12.11.25
The police state blotter
Some recent news from the military/police state:
The U.S. seized an oil tanker off Venezuelan coast.
Why? “For very good reason,” said Trump, who was impressed that the tanker was “very large.” Attorney General Pam Bondi elaborated: The tanker had been sanctioned for years, she said, “due to its involvement in an illicit oil shipping network supporting foreign terrorist organizations.”
Why now? Could the “good reason” be that the president wants to add one more provocation to his lethal extrajudicial boat strikes to provoke Venezuela into a war to distract U.S. voters from the price of hamburger and the Epstein files?
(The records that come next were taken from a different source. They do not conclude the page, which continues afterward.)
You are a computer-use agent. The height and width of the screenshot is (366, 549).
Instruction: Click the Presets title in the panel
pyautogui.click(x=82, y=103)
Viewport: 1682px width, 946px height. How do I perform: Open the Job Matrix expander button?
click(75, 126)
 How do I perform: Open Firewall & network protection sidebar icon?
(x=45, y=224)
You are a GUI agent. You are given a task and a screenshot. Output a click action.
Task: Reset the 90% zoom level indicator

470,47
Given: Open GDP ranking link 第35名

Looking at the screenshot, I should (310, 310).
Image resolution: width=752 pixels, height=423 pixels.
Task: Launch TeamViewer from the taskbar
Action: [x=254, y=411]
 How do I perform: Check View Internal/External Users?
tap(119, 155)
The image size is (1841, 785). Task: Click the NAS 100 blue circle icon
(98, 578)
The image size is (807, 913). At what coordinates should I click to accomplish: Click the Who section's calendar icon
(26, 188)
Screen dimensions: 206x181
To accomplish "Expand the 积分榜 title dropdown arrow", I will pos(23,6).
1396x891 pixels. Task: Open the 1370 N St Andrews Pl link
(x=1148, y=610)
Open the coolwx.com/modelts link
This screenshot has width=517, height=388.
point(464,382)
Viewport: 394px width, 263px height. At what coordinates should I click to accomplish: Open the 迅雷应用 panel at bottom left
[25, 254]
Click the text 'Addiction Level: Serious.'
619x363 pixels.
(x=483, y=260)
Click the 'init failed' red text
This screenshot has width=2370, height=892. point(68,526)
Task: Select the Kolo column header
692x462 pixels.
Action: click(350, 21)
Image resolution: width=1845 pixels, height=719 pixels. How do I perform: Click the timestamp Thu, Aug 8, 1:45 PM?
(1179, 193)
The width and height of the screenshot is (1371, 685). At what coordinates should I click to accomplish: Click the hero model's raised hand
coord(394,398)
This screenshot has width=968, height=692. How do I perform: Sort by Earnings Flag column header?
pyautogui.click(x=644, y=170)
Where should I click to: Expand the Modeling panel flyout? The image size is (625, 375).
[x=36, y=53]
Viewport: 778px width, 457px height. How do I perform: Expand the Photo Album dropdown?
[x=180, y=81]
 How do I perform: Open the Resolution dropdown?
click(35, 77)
Congress passed a $900 billion defense bill; 115 House Democrats voted for it.
The Department of Homeland Security signed a $140 million contract to purchase six Boeing 737 planes for deportations.
Data obtained by the University of California’s Deportation Data Project show that almost 75,000 people — more than a third of the roughly 220,000 arrested by ICE officers since Jan. 20 — have no criminal histories. Many have “traffic violations.”
Aramis Furse, 32, died at New York’s harrowing Rikers Island jail, the 14th person to perish in Department of Correction custody this year. Nearly 85 percent of those locked up at Rikers are “pretrial detainees,” charged but not convicted of an offense. Many are there because they cannot afford bail, in spite of a 2020 New York law significantly limiting the use of cash bail for nonviolent crimes. Furse had been charged with a series of robberies and burglaries, a category in legal dispute.
In an August 25 Executive Order Trump outlined the steps toward denying federal funds to states and cities that eliminate cash bail. “When these individuals are released without bail under city or State policies,” the EO said, “they are permitted — even encouraged — to further endanger law-abiding, hard-working Americans because they know our laws will not be enforced.” No comment necessary.
Denmark declared the U.S. a threat to European security.